For years the Beltway has been in denial about the extremism of the Republican Party, and here's yet more evidence, from Politico, that that state of denial will never, ever change:
They've waxed philosophic about "legitimate rape," reflected on the economic role of "wetbacks" and denounced the actions of "brazen, self-described illegal aliens." They've lamented that "mom got in the workplace" and called out the United States attorney general for casting "aspersions on my asparagus."I'd call them "the Republican Party," but hey, that's just me.
Call them the clueless caucus of the Republican Party.
As much of the GOP strains to implement a post-2012 course correction, the party has found itself stymied over and over by what leaders describe as a tiny rump of ham-fisted pols with a knack for stumbling onto cable news. No matter what the party leadership is up to in a given month, there's almost invariably a back-bencher in the House of Representatives or a C-list player out in the states who's only too eager to take the wind out of a conservative comeback with some incendiary comment that seizes national attention.First of all, what evidence is there that the GOP currently "strains to implement a post-2012 course correction"? As soon as the election was over, congressional Republicans went right back to having hearings about Benghazi (and all sorts of new scandals and pseudo-scandals), while trying to repeal Obamacare as if repeal were an obsessive-compulsive disorder. It's quite possible that immigration reform won't make it through the House. Even Bobby Jindal, a guy who told the GOP that it needs to change, now says he's had it will all this change nonsense.
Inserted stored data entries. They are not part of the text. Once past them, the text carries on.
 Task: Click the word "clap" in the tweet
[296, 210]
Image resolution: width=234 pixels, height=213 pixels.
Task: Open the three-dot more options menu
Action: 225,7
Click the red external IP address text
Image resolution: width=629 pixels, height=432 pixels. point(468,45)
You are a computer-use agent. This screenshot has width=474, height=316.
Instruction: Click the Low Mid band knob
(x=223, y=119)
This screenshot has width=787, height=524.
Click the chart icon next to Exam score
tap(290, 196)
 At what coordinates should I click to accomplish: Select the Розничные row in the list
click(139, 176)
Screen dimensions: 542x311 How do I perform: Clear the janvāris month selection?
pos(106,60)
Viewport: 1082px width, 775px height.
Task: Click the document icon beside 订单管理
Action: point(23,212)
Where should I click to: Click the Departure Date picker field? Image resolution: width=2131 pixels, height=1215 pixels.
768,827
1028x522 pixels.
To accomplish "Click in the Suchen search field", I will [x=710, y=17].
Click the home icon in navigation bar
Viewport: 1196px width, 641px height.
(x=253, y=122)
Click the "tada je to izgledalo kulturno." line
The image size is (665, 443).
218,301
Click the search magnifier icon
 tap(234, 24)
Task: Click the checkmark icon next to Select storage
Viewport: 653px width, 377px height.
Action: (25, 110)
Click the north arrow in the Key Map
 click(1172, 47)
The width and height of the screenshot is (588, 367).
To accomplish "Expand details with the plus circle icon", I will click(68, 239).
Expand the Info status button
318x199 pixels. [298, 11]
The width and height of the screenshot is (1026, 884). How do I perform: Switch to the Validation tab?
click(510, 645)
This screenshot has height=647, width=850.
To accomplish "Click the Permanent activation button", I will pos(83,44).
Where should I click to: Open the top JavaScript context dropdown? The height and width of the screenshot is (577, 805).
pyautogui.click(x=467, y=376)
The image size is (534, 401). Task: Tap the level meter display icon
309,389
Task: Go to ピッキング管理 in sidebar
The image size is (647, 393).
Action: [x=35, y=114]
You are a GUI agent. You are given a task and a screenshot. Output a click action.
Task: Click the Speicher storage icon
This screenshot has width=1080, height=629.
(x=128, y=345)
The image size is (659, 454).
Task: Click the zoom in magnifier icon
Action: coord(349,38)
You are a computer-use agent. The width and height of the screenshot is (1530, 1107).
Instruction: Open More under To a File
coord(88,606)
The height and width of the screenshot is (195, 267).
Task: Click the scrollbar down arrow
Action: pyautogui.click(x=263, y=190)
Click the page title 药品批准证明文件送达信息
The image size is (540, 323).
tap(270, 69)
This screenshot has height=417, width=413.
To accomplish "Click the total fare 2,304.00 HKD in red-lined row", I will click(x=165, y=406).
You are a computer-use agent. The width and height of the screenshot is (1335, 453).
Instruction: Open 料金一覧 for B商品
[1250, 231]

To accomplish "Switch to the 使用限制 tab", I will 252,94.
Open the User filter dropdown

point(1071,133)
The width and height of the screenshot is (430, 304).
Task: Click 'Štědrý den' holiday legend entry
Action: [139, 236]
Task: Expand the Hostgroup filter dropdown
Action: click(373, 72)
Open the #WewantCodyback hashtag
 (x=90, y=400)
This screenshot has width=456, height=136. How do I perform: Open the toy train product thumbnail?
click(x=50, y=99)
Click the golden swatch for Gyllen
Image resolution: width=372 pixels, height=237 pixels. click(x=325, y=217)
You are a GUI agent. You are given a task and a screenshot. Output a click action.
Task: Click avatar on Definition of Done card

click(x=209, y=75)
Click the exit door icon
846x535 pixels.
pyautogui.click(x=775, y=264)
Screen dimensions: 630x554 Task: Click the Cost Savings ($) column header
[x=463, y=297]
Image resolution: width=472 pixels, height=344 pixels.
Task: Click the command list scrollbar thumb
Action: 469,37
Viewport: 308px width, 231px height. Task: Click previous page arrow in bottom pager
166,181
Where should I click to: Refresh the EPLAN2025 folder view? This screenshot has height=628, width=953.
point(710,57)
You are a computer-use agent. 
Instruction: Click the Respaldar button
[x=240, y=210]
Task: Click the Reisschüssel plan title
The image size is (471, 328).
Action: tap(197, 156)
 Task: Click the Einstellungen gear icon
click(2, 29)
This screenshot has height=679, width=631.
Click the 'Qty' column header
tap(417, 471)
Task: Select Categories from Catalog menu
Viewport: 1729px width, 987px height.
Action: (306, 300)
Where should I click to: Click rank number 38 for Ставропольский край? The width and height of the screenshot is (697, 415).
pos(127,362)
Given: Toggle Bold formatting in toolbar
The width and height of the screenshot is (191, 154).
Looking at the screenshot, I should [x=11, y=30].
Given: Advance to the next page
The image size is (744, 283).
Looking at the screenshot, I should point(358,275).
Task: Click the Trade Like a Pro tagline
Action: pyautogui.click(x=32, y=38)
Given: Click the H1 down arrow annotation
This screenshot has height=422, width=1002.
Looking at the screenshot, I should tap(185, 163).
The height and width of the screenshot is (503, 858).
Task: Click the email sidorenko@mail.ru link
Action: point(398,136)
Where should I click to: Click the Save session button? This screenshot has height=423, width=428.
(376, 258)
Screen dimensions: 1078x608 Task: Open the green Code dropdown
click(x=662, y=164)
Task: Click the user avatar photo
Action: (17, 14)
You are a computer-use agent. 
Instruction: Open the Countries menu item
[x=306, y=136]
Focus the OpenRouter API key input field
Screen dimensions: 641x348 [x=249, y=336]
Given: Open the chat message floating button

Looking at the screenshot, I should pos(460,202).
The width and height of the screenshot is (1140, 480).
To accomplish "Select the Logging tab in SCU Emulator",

But Politico tells us that the party restructuring is a real thing, regrettably hindered by "a tiny rump of ham-fisted pols with a knack for stumbling onto cable news." What is this "knack"? To me, the word "knack" suggests a special skill -- but if these folks are otherwise "back-bencher[s]" and "C-list player[s]," then obviously they don't have particular communications skills, they just make the news when they say something so transcendently stupid we can't help but notice. Politico, though, makes them sound like the guy you read about in Parade magazine who's been struck by lightning light times -- we can't explain it! it's just one of those things!
It all got started last fall when two Senate candidates — Missouri's Todd Akin and Indiana's Richard Mourdock -- blew up their campaigns with offensive remarks about rape. But the trend of self-destructive, largely marginal Republicans seizing the spotlight has only continued in 2013.I'd say "it all got started" a lot further back than that -- Dan Quayle? Reagan interior secretary James Watt? Reagan himself?
In January, it was Georgia Rep. Phil Gingrey trying to explain how Akin was "partly right" about rape and pregnancy, after all. In March, it was Alaska Rep. Don Young referring to immigrant farm laborers as "wetbacks" on a radio show. The first week in June saw Mississippi Gov. Phil Bryant blaming the decline in American education on the advent of "both parents ... working."Ahhh, but because we all know that Both Sides Do It, we need a balancing set of embarrassing quotes from Democrats. So, Politico, whaddaya got?
Then there was E.W. Jackson, the recently minted Republican nominee for lieutenant governor of Virginia whose record of slashing comments about homosexuality and abortion has yielded a steady stream of headlines the past month.
The parade of face-plants only goes on. Last week, Iowa Rep. Steve King announced on Twitter that "illegal aliens have invaded my D.C. office," while Arizona Rep. Trent Franks suggested -- in a mangled comment he rapidly walked back — that relatively few pregnancies result from rape.
It's not that Democrats don’t have people in their ranks who say stupid stuff.... Former Democratic National Committee Chairman Howard Dean calling the Benghazi uproar a "laughable joke," or coulda-been Senate candidate Ashley Judd comparing mountaintop removal mining to rape, just doesn't send the same ripples when Barack Obama's the unquestioned spokesman for the party.Seriously? That's the best you have? Two Democrats who don't hold office, one of whom never has and never will, while the other probably never will again? One who's an actress?
And if you watch the clip, you'll see that what Dean was calling a "laughable joke" was the politically cynical GOP campaign to blame President Obama for Benghazi, not the Benghazi incident itself.
But you see what Politico did at the end there: yes, we had trouble scraping together a couple of recent examples of Democratic gaffes, but they're there, you betcha -- they just don't "send the same ripples" because if your party holds the White House, no one ever pays attention to anything any other member of your party says.
Except that wasn't true when Quayle was VP, or Watt was secretary of the interior. Hell, it's not true of Joe Biden -- people notice his gaffes, but they're not ideological gaffes, so they have very little impact.
Republican gaffes matter because they reflect Republican policy. Much of the Republican Party really does want to ban all abortions and deport all undocumented immigrants and wish women back into the kitchen and gay people back into the closet.
The Politico story goes on to tell us that the GOP just has to put more articulate figureheads forward -- like Congresswoman Marsha Blackburn, who became the face of the House GOP's successful push to pass a bill banning late-term abortions. Um, isn't that the same Marsha Blackburn who said that women "don't want" the government to pass equal pay laws? Yeah, that'll work.